PROBLEMS TO WORK ON:
[1] Answer these questions using the rose text.
(a) Which two fungal diseases does the text say the Condesa can have?
(b) Where did the Condesa finally go after it sulked in the ground?
(c) What kind of rose is Penelope, according to the text?
[2] Print word for word the stretch of the rose text from "I tried it in" through "definitely worth it.".

TEXT FOR ANALYSIS:
In my garden, the temperamental Condesa is prone to bouts of fungal diseases. Blackspot is rare in my climate but this rose can have both rust and mildew, although foliage clears up in summer.

 However, it blooms a lot and the colors are brilliant. It reminds me often of a flamenco dancer in a bright multi-colored swirling skirt.

It took me a few years to get my own root plant. For quite a while, only one mail-order vendor offered it from time to time, and no matter how fast I ran to the computer it was out of stock before I could click on the "Order" button.

I tried it in the ground at first and it sulked, so I finally put it into a pot.

I find that some roses, such as own root hybrid teas, which are too weak to grow and flower well in the ground, do very well for me in big pots with lavish doses of fertilizer and ample water.

Growing large roses in containers is a lot of work, but for me the rewards are definitely worth it.

Sunday, July 15, 2012


When I started growing roses, I tended to go for big sculpted brightly colored blooms. I am told many rose addicts get hooked this way. My tastes have since evolved, or, to be more precise, expanded (my lawn and my wallet were the two biggest casualties) to include more rose classes and a wider variety of plant habits, petal count, and size and color of blooms.

Penelope, an early 20th century hybrid musk rose, was one such departure from the world of hybrid teas. With each year I have spent with it I love it more and more.

ENTRIES SUPPLIED:
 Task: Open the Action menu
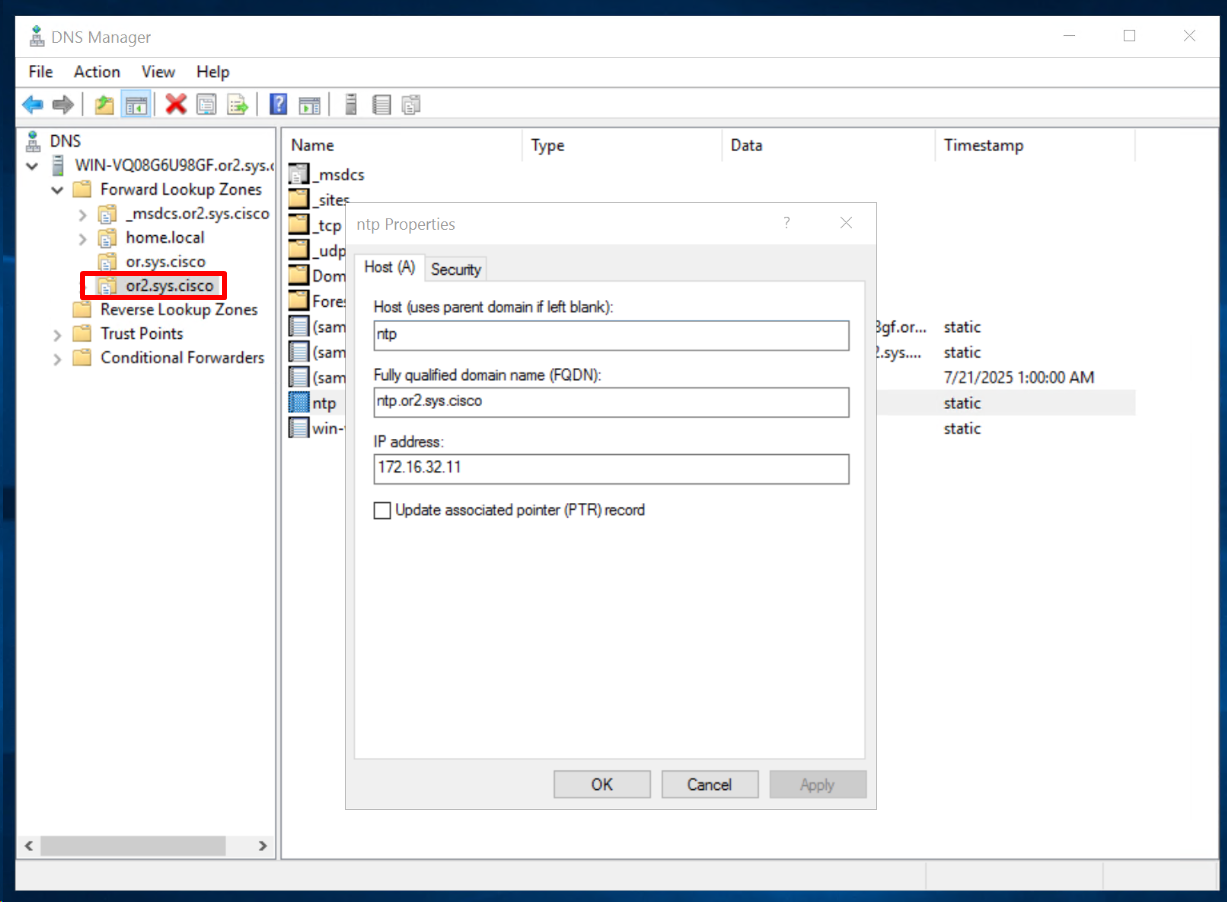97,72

* * *

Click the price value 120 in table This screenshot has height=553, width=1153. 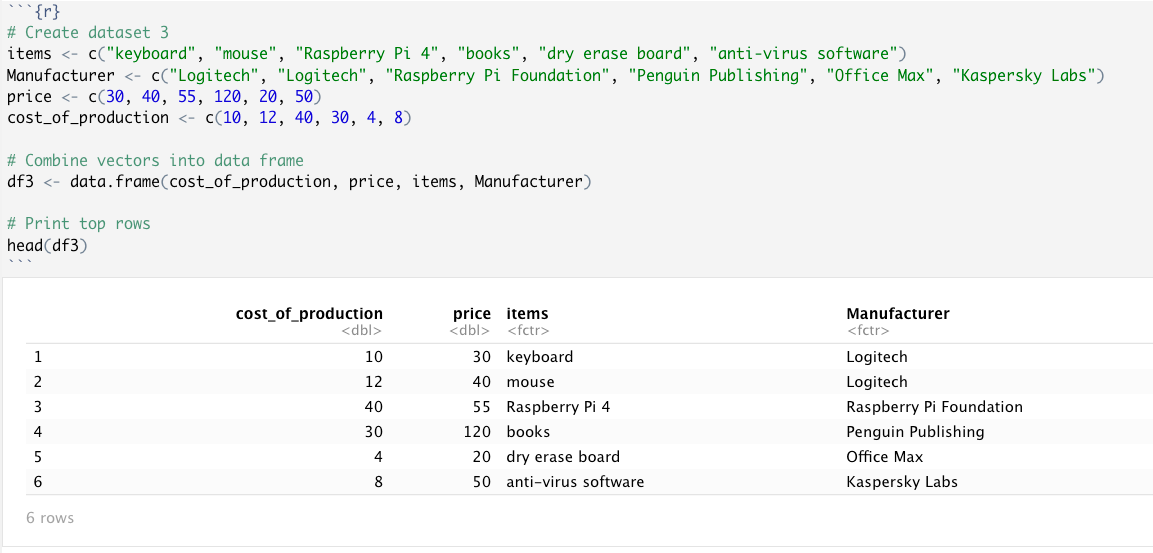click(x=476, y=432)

==

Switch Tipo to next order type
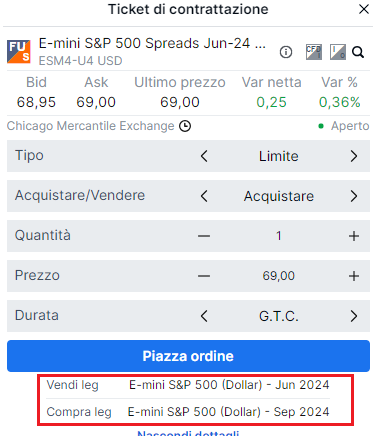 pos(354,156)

EXERCISE SOLUTIONS:
[1]
(a) Rust and mildew.
(b) Into a pot.
(c) An early 20th century hybrid musk rose.

[2]
I tried it in the ground at first and it sulked, so I finally put it into a pot.

I find that some roses, such as own root hybrid teas, which are too weak to grow and flower well in the ground, do very well for me in big pots with lavish doses of fertilizer and ample water.

Growing large roses in containers is a lot of work, but for me the rewards are definitely worth it.